Reproduce each of the entries below word for word, in their original order, omitting any images.
____________________
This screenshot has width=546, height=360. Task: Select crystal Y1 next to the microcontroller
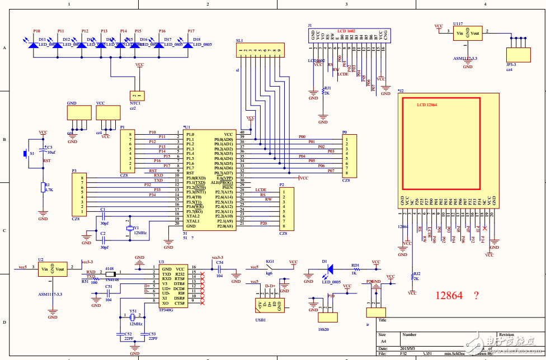129,228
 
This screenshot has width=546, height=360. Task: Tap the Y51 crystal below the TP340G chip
133,318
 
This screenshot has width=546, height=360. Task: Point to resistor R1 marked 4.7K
43,188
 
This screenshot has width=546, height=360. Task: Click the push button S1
25,153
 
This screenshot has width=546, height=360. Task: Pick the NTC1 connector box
135,96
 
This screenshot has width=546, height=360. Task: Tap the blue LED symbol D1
330,269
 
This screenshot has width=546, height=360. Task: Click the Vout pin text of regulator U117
475,34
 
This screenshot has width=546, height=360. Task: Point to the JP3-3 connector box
517,54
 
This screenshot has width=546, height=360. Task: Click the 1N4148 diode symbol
110,274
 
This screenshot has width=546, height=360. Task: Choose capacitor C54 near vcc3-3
219,269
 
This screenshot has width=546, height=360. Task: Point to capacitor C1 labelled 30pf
____________________
_Solution for this problem_.
This screenshot has width=546, height=360. Task: Select crystal Y1 next to the microcontroller
129,228
 
This screenshot has width=546, height=360. Task: Tap the Y51 crystal below the TP340G chip
133,318
 
This screenshot has width=546, height=360. Task: Point to resistor R1 marked 4.7K
43,188
 
This screenshot has width=546, height=360. Task: Click the push button S1
25,153
 
This screenshot has width=546, height=360. Task: Pick the NTC1 connector box
135,96
 
This screenshot has width=546, height=360. Task: Tap the blue LED symbol D1
330,269
 
This screenshot has width=546, height=360. Task: Click the Vout pin text of regulator U117
475,34
 
This screenshot has width=546, height=360. Task: Point to the JP3-3 connector box
517,54
 
This screenshot has width=546, height=360. Task: Click the 1N4148 diode symbol
110,274
 
This screenshot has width=546, height=360. Task: Choose capacitor C54 near vcc3-3
219,269
 
This screenshot has width=546, height=360. Task: Point to capacitor C1 labelled 30pf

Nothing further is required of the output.